# SUPPLIED INFORMATION
---------------

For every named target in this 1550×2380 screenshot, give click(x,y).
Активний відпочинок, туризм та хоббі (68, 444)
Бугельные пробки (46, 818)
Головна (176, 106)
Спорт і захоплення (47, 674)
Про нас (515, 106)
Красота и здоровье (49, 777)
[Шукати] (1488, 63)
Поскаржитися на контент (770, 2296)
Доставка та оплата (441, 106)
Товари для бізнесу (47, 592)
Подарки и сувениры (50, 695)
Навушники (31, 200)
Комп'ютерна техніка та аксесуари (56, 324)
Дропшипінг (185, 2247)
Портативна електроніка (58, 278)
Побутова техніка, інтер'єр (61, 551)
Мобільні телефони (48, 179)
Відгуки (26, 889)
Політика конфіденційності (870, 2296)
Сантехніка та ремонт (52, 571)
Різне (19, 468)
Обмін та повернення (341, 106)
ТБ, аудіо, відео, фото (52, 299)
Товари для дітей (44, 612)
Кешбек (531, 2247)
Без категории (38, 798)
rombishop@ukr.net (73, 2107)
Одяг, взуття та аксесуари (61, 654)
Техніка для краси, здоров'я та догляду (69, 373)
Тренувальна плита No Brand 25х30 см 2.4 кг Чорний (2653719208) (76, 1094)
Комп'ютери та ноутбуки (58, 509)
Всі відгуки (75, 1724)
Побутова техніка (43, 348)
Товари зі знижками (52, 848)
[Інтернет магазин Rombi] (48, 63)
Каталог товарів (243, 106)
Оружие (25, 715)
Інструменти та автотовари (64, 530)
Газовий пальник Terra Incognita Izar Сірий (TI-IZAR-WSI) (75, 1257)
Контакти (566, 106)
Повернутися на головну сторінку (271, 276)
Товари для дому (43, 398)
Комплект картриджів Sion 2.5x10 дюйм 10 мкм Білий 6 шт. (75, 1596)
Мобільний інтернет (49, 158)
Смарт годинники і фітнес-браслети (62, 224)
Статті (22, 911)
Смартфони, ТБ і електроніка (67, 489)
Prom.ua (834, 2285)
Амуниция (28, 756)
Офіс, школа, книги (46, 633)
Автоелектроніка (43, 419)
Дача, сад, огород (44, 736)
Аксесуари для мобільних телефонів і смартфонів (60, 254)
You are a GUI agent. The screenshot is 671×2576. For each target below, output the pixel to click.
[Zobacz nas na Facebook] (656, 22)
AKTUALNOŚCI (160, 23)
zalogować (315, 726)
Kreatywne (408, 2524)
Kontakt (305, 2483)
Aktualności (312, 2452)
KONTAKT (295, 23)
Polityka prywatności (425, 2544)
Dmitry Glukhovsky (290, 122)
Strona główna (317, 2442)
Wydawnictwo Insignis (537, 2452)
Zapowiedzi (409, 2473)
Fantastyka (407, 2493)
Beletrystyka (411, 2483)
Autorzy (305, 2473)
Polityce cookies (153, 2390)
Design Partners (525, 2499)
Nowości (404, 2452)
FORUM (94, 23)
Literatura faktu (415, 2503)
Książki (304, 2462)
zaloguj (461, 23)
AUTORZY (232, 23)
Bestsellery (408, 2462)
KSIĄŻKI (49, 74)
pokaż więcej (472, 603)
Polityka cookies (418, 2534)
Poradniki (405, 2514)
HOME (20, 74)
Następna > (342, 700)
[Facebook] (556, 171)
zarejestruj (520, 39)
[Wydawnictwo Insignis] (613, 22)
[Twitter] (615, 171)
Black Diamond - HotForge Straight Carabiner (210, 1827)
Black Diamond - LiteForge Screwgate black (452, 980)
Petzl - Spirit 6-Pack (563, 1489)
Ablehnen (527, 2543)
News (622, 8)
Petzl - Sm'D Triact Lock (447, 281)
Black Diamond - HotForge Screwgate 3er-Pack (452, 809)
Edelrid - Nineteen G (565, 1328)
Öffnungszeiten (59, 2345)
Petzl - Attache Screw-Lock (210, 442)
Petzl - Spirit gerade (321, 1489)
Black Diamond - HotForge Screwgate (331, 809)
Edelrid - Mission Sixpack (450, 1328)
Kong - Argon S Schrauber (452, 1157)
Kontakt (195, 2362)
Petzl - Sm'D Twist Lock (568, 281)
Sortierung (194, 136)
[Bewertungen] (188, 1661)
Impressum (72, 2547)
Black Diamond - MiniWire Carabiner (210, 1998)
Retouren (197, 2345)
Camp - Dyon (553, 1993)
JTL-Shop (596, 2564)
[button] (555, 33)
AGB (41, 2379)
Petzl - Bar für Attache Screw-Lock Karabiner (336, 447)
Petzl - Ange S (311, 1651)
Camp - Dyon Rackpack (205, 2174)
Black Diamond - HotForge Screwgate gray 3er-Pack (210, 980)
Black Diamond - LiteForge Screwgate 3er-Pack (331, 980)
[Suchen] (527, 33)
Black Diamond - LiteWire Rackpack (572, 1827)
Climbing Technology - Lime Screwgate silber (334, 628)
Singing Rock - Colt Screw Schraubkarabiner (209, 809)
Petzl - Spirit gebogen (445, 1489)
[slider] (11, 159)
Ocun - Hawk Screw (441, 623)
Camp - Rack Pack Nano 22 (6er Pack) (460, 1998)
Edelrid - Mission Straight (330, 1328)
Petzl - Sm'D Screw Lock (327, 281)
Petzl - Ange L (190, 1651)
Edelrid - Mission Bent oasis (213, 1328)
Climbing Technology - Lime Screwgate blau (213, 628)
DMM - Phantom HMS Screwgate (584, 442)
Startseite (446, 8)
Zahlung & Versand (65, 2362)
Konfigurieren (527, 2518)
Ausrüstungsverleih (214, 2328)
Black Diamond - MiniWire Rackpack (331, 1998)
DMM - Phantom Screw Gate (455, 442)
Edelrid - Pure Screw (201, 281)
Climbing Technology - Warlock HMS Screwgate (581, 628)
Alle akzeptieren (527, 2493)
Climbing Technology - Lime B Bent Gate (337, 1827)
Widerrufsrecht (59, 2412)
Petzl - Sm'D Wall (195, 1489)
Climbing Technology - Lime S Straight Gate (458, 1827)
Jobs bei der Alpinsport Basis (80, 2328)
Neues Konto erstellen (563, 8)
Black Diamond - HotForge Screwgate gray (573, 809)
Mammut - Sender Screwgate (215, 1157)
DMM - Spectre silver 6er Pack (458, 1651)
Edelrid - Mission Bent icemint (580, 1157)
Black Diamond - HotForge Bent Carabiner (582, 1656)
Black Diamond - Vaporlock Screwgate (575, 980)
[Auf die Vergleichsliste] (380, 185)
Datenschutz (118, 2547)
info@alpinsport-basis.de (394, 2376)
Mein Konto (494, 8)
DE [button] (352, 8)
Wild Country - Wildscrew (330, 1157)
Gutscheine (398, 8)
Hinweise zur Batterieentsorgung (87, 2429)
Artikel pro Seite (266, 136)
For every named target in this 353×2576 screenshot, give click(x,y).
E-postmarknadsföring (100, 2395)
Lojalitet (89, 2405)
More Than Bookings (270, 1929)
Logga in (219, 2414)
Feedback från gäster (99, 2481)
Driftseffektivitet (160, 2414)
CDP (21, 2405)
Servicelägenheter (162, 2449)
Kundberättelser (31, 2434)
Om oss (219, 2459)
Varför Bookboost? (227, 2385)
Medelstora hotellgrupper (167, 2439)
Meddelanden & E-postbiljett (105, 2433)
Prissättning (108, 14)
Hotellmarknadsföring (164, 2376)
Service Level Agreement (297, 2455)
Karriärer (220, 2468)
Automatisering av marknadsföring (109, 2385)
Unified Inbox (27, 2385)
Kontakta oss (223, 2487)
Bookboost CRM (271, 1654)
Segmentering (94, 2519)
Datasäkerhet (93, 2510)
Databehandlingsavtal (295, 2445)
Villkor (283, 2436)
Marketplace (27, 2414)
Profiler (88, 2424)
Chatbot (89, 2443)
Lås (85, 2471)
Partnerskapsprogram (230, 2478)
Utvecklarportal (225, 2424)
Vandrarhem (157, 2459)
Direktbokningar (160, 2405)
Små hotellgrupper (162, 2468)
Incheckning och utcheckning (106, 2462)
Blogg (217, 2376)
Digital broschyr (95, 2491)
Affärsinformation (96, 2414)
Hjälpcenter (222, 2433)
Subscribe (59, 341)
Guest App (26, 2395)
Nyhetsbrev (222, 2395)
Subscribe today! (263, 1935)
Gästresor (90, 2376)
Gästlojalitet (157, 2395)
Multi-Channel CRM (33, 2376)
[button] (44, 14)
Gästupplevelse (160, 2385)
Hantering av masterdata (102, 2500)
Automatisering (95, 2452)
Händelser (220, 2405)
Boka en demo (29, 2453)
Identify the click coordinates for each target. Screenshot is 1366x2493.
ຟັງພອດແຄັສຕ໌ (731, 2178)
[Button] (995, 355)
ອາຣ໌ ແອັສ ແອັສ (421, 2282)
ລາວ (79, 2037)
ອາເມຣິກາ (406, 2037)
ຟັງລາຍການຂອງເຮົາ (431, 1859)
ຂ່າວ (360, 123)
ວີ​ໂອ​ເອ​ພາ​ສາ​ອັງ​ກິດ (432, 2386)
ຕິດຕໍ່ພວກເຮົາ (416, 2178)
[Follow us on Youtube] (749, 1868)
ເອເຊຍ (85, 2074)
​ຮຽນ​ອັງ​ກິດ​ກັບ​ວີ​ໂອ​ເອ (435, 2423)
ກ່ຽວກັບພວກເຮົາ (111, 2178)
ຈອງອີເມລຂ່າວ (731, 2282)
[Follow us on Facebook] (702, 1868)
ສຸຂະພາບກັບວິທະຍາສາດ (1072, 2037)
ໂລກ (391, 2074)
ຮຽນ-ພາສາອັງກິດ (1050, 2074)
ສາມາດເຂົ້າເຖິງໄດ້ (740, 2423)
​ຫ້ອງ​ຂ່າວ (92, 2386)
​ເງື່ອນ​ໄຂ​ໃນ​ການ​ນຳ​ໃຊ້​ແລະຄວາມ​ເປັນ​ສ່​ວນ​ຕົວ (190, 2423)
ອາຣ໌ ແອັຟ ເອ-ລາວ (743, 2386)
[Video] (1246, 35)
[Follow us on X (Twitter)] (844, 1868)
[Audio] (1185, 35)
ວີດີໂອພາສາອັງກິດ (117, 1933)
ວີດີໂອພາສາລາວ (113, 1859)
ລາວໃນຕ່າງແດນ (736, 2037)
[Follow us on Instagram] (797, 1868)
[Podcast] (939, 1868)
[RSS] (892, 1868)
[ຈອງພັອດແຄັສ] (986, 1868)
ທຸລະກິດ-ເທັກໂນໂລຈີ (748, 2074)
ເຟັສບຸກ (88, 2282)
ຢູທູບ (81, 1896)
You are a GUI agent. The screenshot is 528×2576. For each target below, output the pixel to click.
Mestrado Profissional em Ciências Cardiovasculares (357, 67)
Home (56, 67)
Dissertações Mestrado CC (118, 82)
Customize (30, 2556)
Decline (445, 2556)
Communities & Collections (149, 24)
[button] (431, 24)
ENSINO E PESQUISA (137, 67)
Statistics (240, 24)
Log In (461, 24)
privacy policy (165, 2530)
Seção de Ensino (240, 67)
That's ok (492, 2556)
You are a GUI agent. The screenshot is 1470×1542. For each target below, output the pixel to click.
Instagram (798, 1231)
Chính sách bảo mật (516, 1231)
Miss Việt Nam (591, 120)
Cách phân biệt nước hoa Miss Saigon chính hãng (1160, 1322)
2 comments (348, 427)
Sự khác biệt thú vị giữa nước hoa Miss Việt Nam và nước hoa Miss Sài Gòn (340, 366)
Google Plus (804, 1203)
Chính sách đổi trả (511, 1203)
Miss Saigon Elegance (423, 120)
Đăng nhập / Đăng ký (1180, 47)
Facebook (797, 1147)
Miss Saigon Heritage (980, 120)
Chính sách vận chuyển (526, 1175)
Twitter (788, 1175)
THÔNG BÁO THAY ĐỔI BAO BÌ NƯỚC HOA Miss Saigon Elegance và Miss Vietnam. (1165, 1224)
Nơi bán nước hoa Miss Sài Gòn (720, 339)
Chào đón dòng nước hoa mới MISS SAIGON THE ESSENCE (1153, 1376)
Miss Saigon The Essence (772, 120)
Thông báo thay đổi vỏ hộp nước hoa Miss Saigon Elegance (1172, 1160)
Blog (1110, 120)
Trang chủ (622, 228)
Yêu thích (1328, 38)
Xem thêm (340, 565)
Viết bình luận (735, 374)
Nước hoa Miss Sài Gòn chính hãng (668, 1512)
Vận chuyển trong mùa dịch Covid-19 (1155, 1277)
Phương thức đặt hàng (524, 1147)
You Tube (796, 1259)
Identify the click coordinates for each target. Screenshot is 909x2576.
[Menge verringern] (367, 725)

---------------

Only the lines from the start of the listing through the line with "Навушники (31, 200)" should be repeated, each exactly as it stands.

For every named target in this 1550×2380 screenshot, give click(x,y).
Активний відпочинок, туризм та хоббі (68, 444)
Бугельные пробки (46, 818)
Головна (176, 106)
Спорт і захоплення (47, 674)
Про нас (515, 106)
Красота и здоровье (49, 777)
[Шукати] (1488, 63)
Поскаржитися на контент (770, 2296)
Доставка та оплата (441, 106)
Товари для бізнесу (47, 592)
Подарки и сувениры (50, 695)
Навушники (31, 200)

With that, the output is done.